(Stored data)
#####

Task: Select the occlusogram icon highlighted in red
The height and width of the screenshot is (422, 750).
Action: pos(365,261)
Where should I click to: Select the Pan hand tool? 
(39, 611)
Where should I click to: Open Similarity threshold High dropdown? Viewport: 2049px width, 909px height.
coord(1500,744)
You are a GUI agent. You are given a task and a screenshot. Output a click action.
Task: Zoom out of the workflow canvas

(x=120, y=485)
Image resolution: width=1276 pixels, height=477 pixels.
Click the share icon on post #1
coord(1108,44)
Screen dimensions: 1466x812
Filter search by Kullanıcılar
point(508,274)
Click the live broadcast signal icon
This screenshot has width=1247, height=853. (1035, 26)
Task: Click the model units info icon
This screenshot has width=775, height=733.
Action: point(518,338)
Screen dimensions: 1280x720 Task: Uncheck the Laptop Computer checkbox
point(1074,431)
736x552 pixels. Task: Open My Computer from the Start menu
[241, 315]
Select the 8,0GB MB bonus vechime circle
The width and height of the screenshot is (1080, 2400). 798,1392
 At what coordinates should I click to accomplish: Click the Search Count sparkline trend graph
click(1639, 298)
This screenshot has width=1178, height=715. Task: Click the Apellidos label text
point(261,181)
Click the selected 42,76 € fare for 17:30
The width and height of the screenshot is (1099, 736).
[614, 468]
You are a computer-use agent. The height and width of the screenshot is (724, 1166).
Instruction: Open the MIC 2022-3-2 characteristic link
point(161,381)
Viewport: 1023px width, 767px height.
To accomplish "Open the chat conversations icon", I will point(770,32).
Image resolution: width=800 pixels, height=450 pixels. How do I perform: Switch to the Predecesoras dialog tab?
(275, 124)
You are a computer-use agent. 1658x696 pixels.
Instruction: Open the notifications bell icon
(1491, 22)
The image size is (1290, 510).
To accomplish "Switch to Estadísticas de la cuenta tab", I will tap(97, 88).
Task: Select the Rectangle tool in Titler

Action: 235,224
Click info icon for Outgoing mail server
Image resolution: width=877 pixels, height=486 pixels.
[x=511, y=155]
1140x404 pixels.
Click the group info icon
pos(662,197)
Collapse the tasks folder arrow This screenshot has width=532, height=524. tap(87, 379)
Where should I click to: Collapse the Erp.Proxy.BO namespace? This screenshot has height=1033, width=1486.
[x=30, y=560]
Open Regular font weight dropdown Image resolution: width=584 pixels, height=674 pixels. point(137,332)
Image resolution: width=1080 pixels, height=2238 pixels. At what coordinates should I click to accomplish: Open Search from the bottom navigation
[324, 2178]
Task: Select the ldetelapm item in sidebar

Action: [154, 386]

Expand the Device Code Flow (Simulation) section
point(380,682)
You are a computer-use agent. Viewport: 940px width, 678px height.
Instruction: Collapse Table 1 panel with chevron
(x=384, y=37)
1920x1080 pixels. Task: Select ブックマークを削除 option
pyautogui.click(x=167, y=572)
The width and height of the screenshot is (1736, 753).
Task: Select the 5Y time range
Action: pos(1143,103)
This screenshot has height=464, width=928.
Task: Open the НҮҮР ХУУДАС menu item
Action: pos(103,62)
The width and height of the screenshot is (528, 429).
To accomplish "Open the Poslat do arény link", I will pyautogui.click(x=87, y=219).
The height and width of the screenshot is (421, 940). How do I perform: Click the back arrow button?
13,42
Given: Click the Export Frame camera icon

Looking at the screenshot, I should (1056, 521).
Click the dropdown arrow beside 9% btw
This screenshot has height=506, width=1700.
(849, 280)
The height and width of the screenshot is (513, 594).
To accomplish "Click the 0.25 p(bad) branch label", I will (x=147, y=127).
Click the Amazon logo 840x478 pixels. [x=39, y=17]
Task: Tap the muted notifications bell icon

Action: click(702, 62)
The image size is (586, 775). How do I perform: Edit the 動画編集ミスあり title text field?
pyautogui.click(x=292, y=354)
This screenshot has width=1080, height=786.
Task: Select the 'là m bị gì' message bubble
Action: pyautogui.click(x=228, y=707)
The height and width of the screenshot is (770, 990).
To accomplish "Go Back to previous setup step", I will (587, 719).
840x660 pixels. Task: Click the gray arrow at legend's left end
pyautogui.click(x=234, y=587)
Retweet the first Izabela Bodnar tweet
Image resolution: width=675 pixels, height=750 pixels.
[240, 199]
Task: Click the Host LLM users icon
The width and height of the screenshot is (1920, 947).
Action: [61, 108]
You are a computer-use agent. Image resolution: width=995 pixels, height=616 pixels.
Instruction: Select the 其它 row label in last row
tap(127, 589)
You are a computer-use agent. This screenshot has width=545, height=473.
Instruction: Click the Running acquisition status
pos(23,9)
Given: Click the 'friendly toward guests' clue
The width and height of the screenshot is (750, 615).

#####

▸ THE TASK
Write the number of lines above that contain the string "will", and nothing besides.

▸ PROBLEM SOLUTION
5